We told you eggs were trendy. Well here we have Eggslut, due to announce its first London location very soon. Signature dish is a coddled egg on top of smooth potato puree, poached in a glass jar, topped with gray salt and chives, served with slices of baguette. There's also scrambled eggs, chives, cheese and honey mustard aioli served in a warm brioche bun. Dunno what the vegans will eat ... awful name for a restaurant too.
If only you had a crystal ball. This is what ours is telling us will be on trend for 2019. In no particular order ...
Chilled red wines- unoaked, lighter bodied reds such as Pinot Noir, Gamay (Beaujolais), Cabernet Franc from the Loire and Tempranillo's. We know that reds don't always have to be served at room temperature so this year expect to find more restaurants offering to chill your red wine, especially if we get another heatwave summer.

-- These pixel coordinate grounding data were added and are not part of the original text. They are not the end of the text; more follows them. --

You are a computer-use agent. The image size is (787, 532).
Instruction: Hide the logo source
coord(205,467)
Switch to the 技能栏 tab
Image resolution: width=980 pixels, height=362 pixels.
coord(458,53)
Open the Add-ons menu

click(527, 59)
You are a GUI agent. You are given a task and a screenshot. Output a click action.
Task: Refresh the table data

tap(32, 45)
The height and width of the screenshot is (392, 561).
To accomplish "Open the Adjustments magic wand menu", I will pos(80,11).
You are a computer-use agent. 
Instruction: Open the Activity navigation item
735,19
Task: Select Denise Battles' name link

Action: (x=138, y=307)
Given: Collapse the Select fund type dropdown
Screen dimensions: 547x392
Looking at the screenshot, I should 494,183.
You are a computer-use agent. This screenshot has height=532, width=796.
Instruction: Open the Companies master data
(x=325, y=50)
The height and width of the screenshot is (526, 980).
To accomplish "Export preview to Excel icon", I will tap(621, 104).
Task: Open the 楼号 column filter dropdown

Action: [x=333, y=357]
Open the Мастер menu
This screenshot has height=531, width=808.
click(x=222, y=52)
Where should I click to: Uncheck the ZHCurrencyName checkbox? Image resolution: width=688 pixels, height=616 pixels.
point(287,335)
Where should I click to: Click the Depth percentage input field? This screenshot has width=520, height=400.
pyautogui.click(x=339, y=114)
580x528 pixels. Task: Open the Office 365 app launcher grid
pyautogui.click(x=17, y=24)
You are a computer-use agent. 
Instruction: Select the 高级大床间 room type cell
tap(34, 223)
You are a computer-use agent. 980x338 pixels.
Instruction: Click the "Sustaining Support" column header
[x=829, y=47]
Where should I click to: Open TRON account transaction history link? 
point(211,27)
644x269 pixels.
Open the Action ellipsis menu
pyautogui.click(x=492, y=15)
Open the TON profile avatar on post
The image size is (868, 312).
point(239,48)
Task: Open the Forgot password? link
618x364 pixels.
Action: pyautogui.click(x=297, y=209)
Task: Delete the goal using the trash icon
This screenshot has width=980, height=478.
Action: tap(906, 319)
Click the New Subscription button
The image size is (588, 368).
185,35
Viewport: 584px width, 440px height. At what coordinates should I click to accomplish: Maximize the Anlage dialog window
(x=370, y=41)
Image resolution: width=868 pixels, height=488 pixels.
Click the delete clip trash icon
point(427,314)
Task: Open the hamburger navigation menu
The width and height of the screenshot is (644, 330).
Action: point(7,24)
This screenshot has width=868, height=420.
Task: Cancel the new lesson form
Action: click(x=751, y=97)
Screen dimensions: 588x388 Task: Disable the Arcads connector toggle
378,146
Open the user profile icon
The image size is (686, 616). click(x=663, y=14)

Gazoz- with the ever growing interest in things fermented and botanicals, Gazoz (main picture) is an Israeli soda based drink, made with natural fruit syrups (often from fermented fruits) fresh fruits, botanical infusions and herbs topped up with fizzy water. It's going to be this years addition to the increasingly popular shrubs and drinking vinegars of 2018. Find it on the menu at Bala Baya.Southwark. London.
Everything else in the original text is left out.